(Recorded data)
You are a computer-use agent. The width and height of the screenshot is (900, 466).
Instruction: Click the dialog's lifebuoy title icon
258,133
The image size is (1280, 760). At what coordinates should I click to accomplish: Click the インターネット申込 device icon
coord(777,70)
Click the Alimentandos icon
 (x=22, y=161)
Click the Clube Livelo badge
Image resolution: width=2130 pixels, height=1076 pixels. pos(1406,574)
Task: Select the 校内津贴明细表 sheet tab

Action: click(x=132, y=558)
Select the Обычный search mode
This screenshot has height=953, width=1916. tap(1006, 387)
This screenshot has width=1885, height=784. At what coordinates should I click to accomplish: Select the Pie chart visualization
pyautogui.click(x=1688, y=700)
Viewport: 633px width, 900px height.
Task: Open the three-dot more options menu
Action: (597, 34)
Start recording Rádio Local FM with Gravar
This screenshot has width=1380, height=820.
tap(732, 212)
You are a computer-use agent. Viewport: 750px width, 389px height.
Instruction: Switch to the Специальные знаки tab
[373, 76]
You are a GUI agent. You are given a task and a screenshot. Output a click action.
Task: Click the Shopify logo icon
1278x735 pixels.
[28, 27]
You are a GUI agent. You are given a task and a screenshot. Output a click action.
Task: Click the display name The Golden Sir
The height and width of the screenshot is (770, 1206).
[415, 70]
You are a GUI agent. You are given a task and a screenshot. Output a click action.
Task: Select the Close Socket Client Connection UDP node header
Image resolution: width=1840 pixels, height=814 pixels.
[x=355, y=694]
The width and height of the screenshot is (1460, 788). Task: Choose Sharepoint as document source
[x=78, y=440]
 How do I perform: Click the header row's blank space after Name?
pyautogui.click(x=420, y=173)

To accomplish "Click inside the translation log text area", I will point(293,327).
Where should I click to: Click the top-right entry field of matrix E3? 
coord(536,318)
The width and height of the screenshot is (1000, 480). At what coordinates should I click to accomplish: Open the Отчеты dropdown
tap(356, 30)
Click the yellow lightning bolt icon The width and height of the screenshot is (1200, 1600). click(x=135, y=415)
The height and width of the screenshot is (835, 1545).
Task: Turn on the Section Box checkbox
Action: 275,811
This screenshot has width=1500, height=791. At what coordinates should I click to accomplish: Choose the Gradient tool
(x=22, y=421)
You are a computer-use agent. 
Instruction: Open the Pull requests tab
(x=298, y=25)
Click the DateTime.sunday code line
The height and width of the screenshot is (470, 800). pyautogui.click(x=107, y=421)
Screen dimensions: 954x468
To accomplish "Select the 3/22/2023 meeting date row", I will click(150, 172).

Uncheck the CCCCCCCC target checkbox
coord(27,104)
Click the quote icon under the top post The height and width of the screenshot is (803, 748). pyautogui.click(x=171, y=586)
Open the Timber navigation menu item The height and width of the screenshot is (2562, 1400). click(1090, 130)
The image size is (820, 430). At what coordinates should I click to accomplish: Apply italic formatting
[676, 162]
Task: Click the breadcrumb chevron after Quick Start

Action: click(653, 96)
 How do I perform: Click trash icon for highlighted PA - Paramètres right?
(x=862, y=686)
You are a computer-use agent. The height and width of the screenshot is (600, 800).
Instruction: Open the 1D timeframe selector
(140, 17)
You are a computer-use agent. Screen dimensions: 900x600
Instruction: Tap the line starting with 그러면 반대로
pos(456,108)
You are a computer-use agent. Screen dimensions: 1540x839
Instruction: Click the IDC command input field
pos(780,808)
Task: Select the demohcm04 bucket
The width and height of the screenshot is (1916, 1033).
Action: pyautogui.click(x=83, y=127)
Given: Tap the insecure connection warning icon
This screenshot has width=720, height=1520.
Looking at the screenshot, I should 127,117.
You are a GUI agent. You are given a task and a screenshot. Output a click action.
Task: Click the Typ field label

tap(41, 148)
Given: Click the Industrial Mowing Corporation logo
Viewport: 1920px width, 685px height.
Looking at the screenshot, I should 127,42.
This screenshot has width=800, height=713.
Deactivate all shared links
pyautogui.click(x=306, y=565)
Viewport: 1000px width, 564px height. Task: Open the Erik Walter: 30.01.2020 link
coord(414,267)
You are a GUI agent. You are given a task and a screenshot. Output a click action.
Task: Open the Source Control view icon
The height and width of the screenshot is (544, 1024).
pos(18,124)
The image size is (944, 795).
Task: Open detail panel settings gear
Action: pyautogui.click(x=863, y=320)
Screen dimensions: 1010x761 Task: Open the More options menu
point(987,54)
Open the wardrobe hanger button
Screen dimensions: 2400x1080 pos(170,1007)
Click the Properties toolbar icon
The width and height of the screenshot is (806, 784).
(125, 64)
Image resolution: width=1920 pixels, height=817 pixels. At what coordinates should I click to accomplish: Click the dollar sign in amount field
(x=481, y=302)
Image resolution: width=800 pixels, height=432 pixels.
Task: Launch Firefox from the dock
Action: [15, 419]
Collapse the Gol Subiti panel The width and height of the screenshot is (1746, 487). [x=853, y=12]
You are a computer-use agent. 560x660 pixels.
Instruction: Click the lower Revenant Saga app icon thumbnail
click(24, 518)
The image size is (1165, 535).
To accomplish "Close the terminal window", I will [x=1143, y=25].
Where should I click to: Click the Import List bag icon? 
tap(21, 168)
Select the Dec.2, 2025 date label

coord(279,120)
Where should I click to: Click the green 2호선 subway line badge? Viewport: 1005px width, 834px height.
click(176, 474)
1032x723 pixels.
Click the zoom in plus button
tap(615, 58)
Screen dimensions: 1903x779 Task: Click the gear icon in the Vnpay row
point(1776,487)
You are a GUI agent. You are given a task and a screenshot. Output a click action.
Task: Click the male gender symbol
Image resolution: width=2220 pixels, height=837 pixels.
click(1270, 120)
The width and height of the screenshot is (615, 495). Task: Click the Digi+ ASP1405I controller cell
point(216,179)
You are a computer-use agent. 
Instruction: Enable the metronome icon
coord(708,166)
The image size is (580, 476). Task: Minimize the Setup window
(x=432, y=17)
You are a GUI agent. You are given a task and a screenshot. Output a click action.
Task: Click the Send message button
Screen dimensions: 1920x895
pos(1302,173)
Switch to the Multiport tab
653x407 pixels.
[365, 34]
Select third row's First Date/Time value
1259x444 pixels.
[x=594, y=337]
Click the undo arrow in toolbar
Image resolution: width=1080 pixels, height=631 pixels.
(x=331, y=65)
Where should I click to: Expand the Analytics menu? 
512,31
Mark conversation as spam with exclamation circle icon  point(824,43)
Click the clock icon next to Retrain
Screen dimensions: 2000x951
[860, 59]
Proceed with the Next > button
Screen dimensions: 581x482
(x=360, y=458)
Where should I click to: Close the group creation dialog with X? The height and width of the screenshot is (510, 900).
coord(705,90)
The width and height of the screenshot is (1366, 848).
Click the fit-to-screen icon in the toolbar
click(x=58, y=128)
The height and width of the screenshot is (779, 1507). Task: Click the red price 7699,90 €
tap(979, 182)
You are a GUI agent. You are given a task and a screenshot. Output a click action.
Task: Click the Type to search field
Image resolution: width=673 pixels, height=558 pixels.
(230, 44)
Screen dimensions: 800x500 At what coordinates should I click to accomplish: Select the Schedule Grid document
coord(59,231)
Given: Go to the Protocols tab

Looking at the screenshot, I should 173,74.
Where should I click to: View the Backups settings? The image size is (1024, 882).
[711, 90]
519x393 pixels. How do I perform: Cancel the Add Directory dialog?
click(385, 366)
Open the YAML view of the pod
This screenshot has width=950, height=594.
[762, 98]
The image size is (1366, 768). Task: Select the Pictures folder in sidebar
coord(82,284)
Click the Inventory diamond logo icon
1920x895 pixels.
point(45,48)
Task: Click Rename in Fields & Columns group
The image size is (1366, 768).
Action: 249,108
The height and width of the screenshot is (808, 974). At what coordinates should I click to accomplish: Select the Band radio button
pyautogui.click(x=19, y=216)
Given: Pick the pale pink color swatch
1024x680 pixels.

■ Task description ■
Exactly as they appear, write out the lines from the one containing "Where should I click to: Close" through the final line of the entries above, both included.

■ Your solution ■
Where should I click to: Close the group creation dialog with X? The height and width of the screenshot is (510, 900).
coord(705,90)
The width and height of the screenshot is (1366, 848).
Click the fit-to-screen icon in the toolbar
click(x=58, y=128)
The height and width of the screenshot is (779, 1507). Task: Click the red price 7699,90 €
tap(979, 182)
You are a GUI agent. You are given a task and a screenshot. Output a click action.
Task: Click the Type to search field
Image resolution: width=673 pixels, height=558 pixels.
(230, 44)
Screen dimensions: 800x500 At what coordinates should I click to accomplish: Select the Schedule Grid document
coord(59,231)
Given: Go to the Protocols tab

Looking at the screenshot, I should 173,74.
Where should I click to: View the Backups settings? The image size is (1024, 882).
[711, 90]
519x393 pixels. How do I perform: Cancel the Add Directory dialog?
click(385, 366)
Open the YAML view of the pod
This screenshot has width=950, height=594.
[762, 98]
The image size is (1366, 768). Task: Select the Pictures folder in sidebar
coord(82,284)
Click the Inventory diamond logo icon
1920x895 pixels.
point(45,48)
Task: Click Rename in Fields & Columns group
The image size is (1366, 768).
Action: 249,108
The height and width of the screenshot is (808, 974). At what coordinates should I click to accomplish: Select the Band radio button
pyautogui.click(x=19, y=216)
Given: Pick the pale pink color swatch
1024x680 pixels.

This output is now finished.